Read through the listing below, and copy every line where the string "agent" appears.

=== Section Start ===

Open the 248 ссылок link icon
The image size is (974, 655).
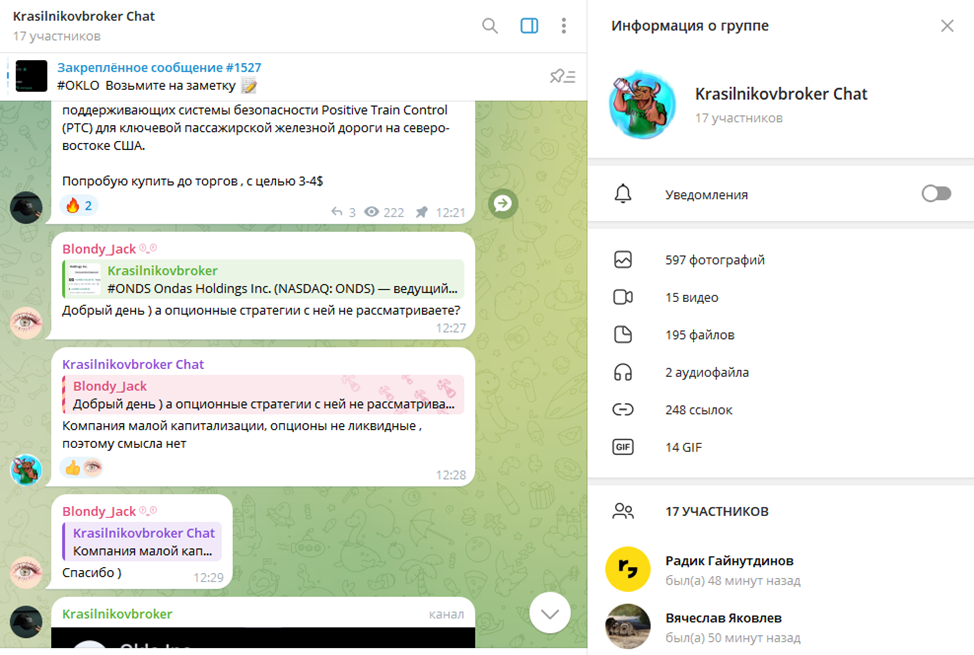pos(623,410)
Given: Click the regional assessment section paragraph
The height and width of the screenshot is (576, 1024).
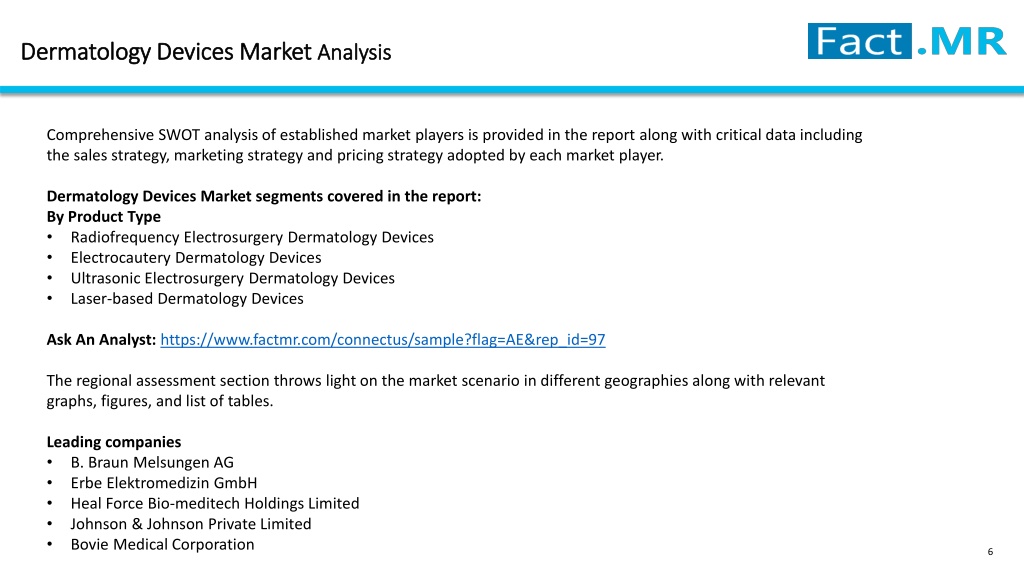Looking at the screenshot, I should 436,391.
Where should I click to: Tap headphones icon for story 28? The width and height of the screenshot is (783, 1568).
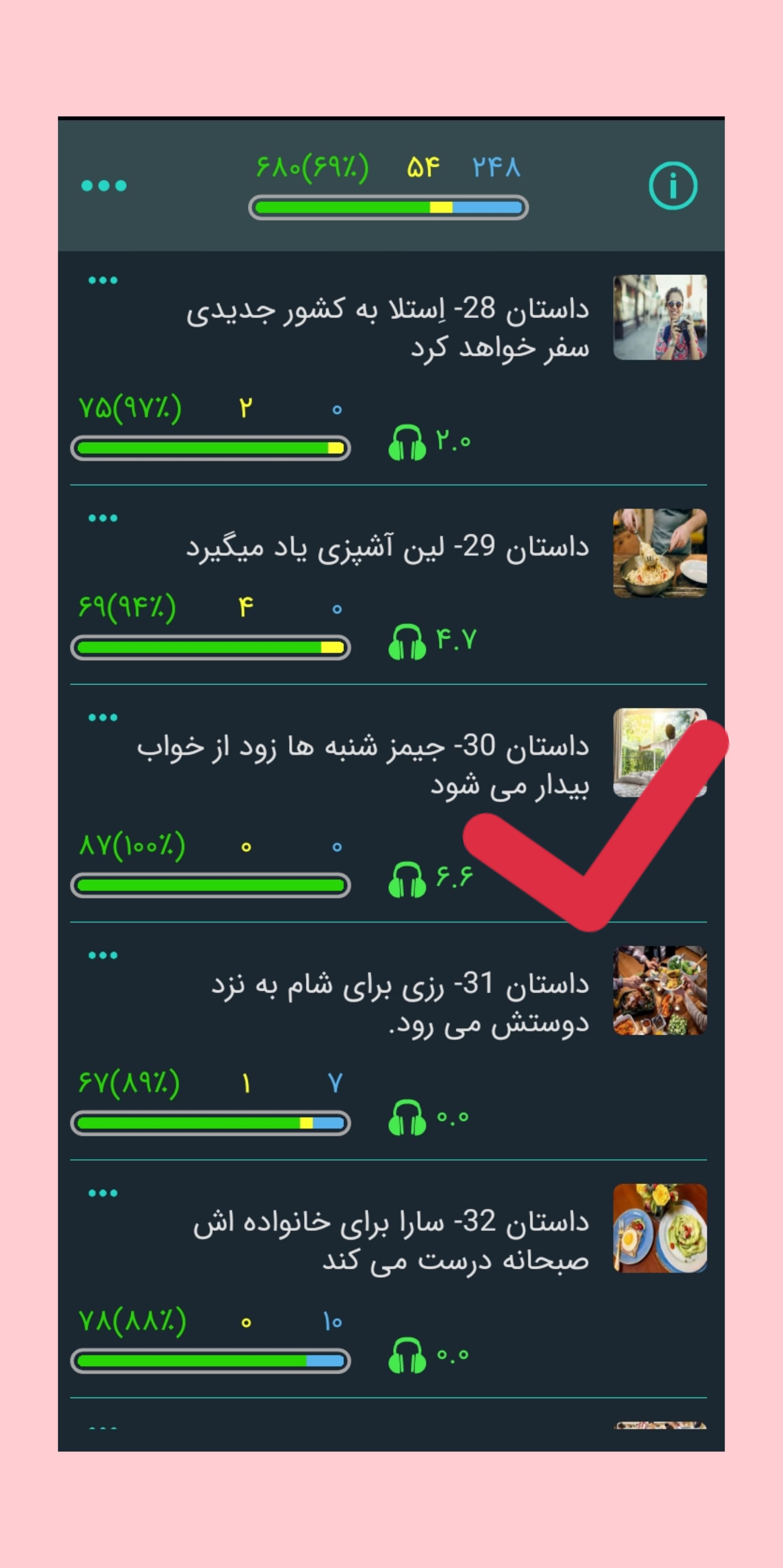[x=407, y=442]
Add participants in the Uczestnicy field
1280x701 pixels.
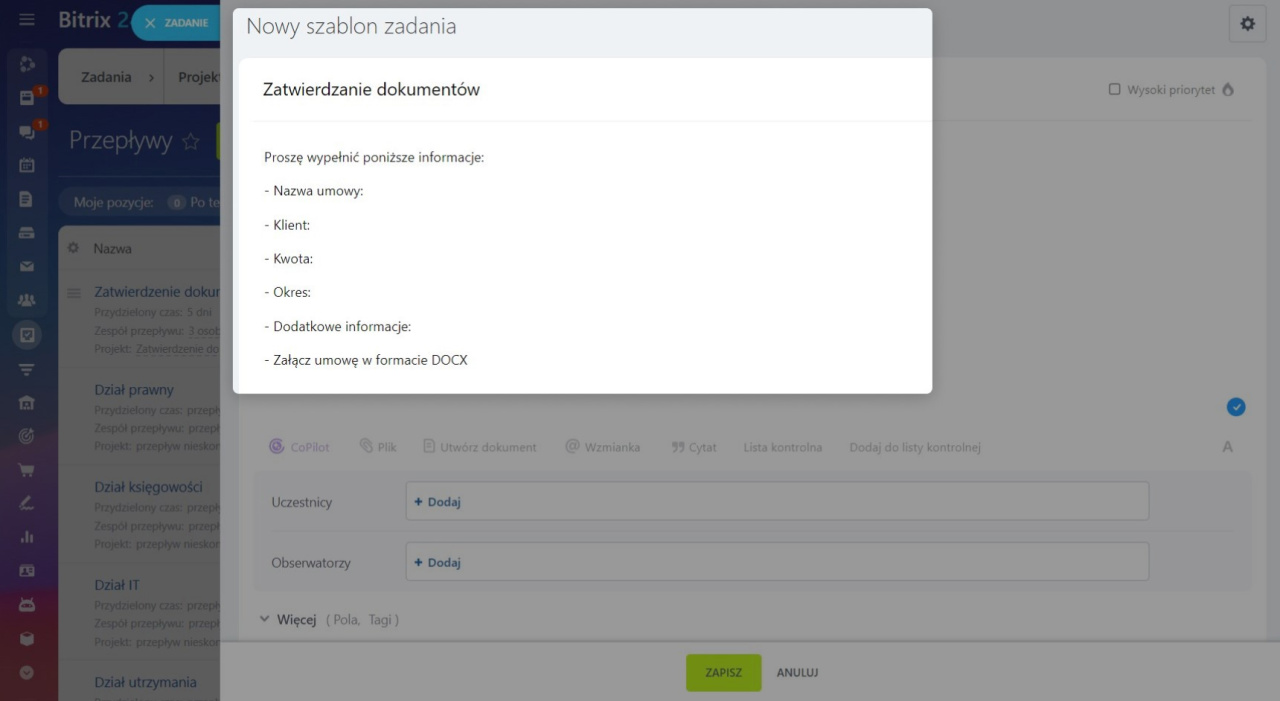(437, 502)
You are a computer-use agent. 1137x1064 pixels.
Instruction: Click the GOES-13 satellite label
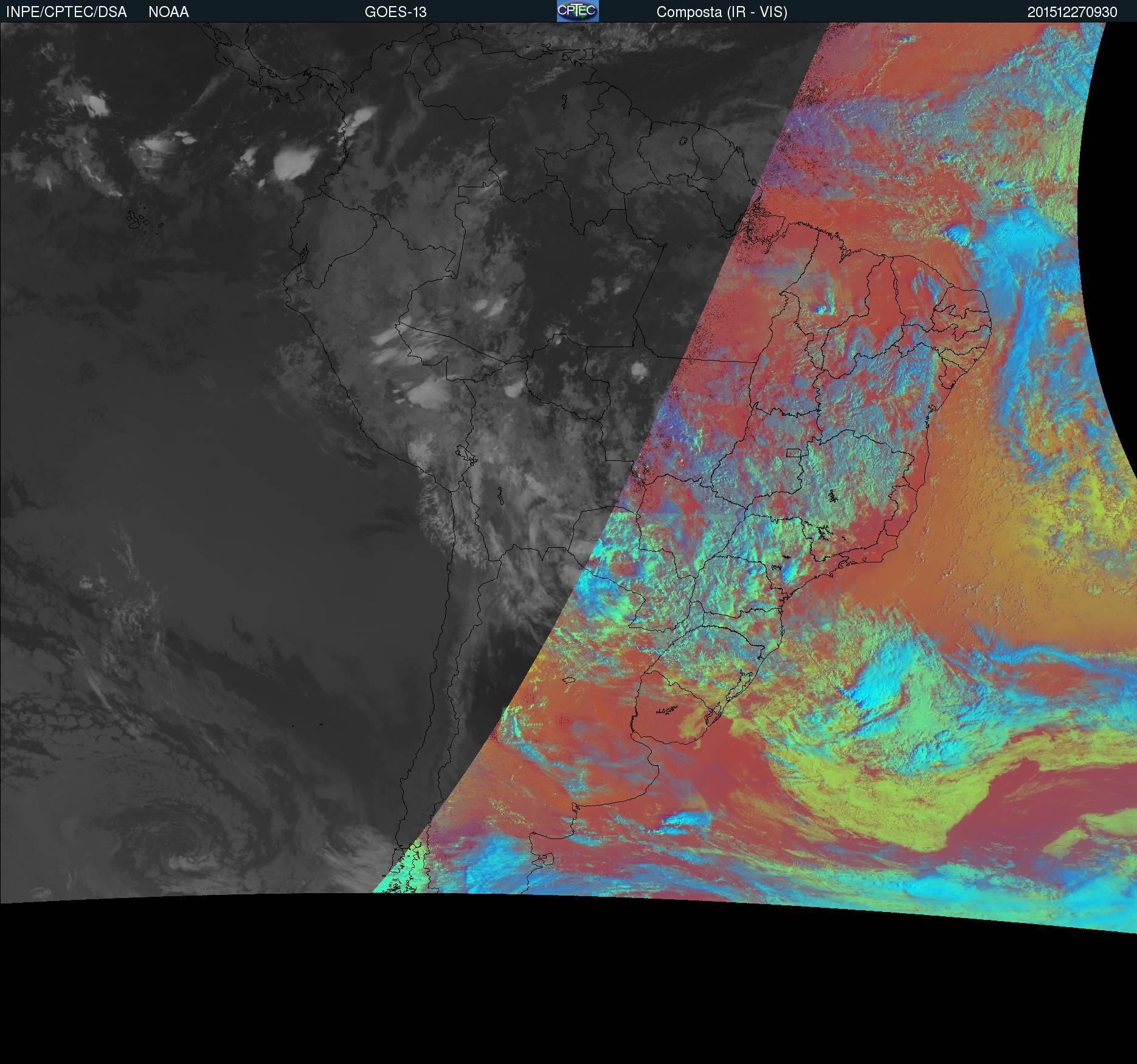395,12
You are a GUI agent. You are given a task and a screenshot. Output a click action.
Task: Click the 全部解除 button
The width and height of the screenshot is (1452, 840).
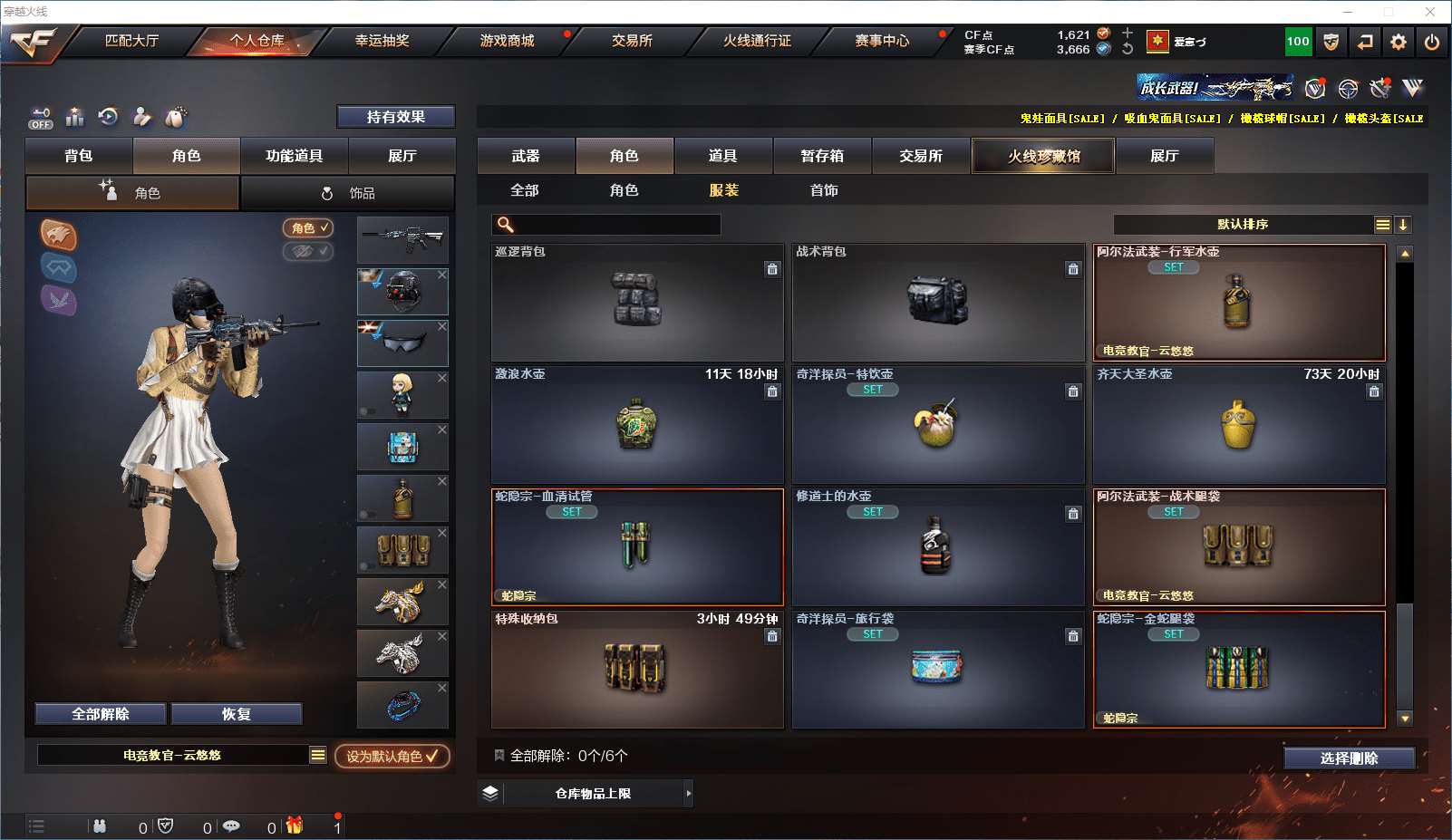[x=101, y=714]
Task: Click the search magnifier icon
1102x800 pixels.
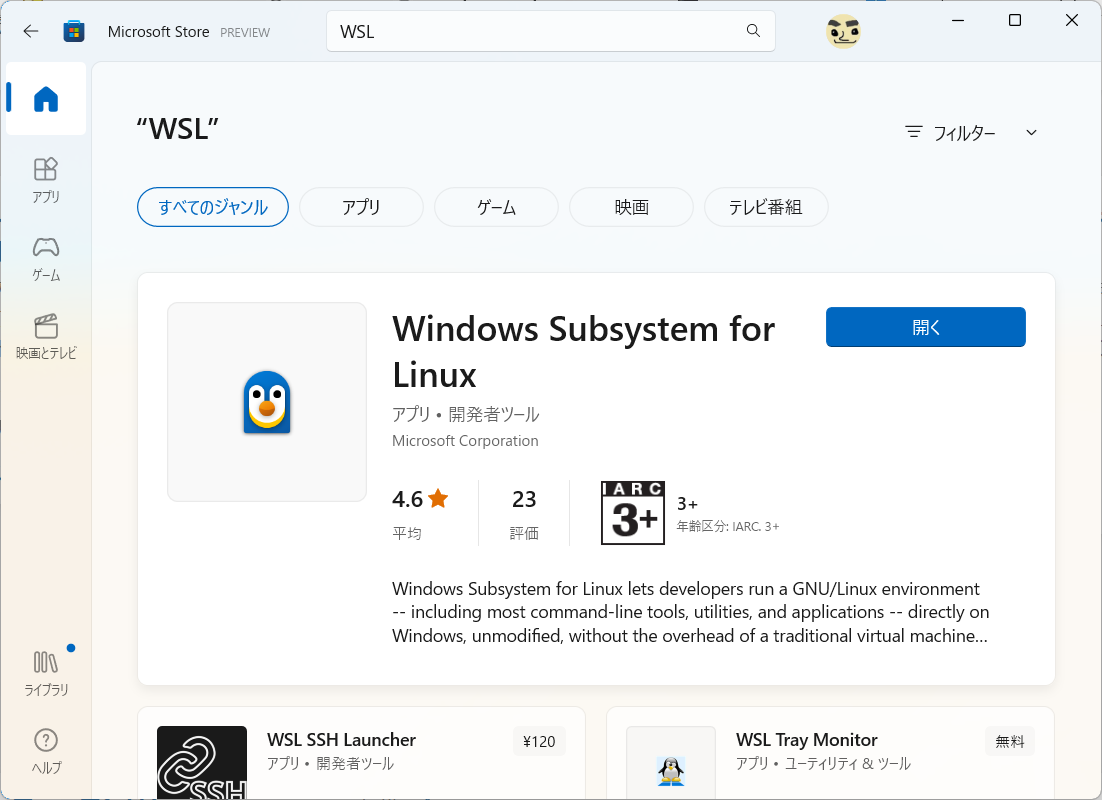Action: tap(752, 31)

=== Section End ===

Answer for this exercise:
You are a computer-use agent. 1137x1064 pixels.
You are a GUI agent. You are given a task and a screenshot. Output a click action.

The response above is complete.